🍝 The poor Italian chef was unfortunately Penne-less
Late to the Party 🎉 is about insights into real-world AI without the hype.
Hello internet,
Apologies for the miss, I’ll explain below. Let’s talk about machine learning first!
The Latest Fashion
- Visual labeling of data right in your Jupyter notebook
- This Python linter written in Rust is incredibly fast
- They warned Google about sentient AI hype… last year already! History repeats itself
Got this from a friend? Subscribe here!
My Current Obsession
Apologies for the missed issue last week. I was having a bit of a mental breakdown, unfortunately, and had to prioritize my safety. But we’re back on track and have some fun things planned!
I gave a lot of talks over the last weeks. You already heard about my talk at Brown University, then I spoke to a data science community of practice, and finally, I talked about community building at the Software Sustainability Institute.
The Latent Space is slowly coming along, and I started posting my old links from this newsletter and having regular accountability check-ins. It’s slowcial media and I’m liking the laid back nature of it.
Thing I Like
I busted out my slow cooker again and made some incredibly tasty chili. Glad I can still make that staple of a stew after such long time. It’s one of these with a digital clock, so it turns off after a set time.
Hot off the Press
I was pre-occupied preparing talks, so I couldn't really get into writing as much, but I already have a few good ideas lined up.
In Case You Missed It
It looks like more people are brushing up on their resumes and finding my advice on projects NOT to include!
Machine Learning Insights
Last week I asked, What is the difference between parametric and non-parametric models?, and here’s the gist of it:
Parametric models make assumptions about the underlying distribution of the data, such as the data being normally distributed. These models use a fixed number of parameters to represent the data. The parameters are estimated using statistical techniques like maximum likelihood estimation. Examples of parametric models include neural networks or Naive Bayes.

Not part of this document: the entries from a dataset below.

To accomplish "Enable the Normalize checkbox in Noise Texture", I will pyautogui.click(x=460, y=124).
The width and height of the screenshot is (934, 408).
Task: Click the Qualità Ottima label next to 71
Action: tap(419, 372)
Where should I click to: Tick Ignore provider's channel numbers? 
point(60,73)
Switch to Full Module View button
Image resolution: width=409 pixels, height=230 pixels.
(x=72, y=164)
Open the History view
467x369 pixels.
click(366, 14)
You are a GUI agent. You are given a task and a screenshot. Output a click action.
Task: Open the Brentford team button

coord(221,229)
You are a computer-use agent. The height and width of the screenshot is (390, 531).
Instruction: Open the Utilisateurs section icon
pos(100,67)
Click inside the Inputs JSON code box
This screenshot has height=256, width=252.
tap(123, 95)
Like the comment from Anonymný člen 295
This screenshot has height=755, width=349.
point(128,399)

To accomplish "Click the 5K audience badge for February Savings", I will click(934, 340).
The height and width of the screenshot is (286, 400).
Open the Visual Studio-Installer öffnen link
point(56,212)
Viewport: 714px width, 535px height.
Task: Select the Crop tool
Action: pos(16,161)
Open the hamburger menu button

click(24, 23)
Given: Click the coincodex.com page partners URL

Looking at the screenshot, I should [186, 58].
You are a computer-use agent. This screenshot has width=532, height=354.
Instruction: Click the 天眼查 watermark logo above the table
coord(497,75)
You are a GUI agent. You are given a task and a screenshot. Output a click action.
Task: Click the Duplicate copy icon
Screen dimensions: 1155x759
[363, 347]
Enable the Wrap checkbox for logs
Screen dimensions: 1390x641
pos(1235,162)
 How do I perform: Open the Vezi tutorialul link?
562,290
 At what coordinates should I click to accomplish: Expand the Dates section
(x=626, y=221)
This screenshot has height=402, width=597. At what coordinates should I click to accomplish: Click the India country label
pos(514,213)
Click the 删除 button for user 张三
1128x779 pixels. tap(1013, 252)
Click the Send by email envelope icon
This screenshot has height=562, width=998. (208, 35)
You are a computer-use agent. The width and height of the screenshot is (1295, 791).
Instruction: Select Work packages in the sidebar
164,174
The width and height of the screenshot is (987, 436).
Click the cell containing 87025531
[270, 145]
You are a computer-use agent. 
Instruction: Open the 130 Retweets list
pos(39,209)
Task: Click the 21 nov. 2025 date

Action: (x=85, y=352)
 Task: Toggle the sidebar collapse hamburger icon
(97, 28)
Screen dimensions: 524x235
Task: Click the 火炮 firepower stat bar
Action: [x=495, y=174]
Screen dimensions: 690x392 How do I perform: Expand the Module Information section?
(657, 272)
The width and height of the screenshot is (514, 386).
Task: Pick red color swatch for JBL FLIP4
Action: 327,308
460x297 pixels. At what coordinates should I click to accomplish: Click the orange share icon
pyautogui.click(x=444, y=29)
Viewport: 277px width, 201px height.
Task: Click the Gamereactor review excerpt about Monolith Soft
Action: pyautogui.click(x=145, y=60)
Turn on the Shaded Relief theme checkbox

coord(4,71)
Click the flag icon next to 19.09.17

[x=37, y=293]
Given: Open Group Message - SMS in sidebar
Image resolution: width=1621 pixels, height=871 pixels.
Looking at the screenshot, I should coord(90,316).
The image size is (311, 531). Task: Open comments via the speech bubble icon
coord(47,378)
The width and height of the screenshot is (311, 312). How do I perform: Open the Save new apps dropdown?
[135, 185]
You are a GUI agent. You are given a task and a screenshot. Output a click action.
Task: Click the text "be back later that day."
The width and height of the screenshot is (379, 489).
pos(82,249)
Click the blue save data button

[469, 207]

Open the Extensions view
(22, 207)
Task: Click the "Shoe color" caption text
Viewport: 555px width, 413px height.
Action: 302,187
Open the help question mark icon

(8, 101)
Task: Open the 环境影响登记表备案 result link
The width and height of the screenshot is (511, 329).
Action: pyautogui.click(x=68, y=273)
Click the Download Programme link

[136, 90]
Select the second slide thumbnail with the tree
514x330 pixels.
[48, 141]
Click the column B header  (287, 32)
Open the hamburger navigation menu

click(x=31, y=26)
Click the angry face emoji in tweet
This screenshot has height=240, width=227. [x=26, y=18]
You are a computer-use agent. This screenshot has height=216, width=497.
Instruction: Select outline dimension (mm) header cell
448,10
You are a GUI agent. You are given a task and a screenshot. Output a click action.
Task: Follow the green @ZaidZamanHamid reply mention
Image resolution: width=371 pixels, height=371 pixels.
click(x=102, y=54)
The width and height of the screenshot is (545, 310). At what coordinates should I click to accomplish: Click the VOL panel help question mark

Non-parametric models, conversely, do not make any assumptions about the underlying distribution of the data. These models are flexible and can represent complex relationships between the input and output variables without specifying a particular functional form. Non-parametric models can handle a wide range of data types and are particularly useful when the underlying distribution of the data is unknown or cannot be easily modelled. Examples of non-parametric models include random forests and support vector machines.
Let's illustrate the difference between these two types of models with an example from meteorological data. Consider a dataset of daily rainfall measurements for a particular location over one year. We could predict the likelihood of rain on a specific day based on historical rainfall measurements and other meteorological variables like temperature and humidity.
A parametric model, like a neural network, would assume that the data follows a particular distribution. The model would estimate the parameters of the distribution based on the data and use these parameters to make predictions about the likelihood of rain on a given day.
A non-parametric model, like a decision tree or random forest, would not make these assumptions about the underlying distribution of the data. An SVM, for example, would be flexible and could capture complex relationships between the input variables and the output variable without assuming a particular functional form. However, we often have to use a kernel to make the data separable in lower dimensional spaces to avoid the SVM from taking years to find a little hyperplane in your data.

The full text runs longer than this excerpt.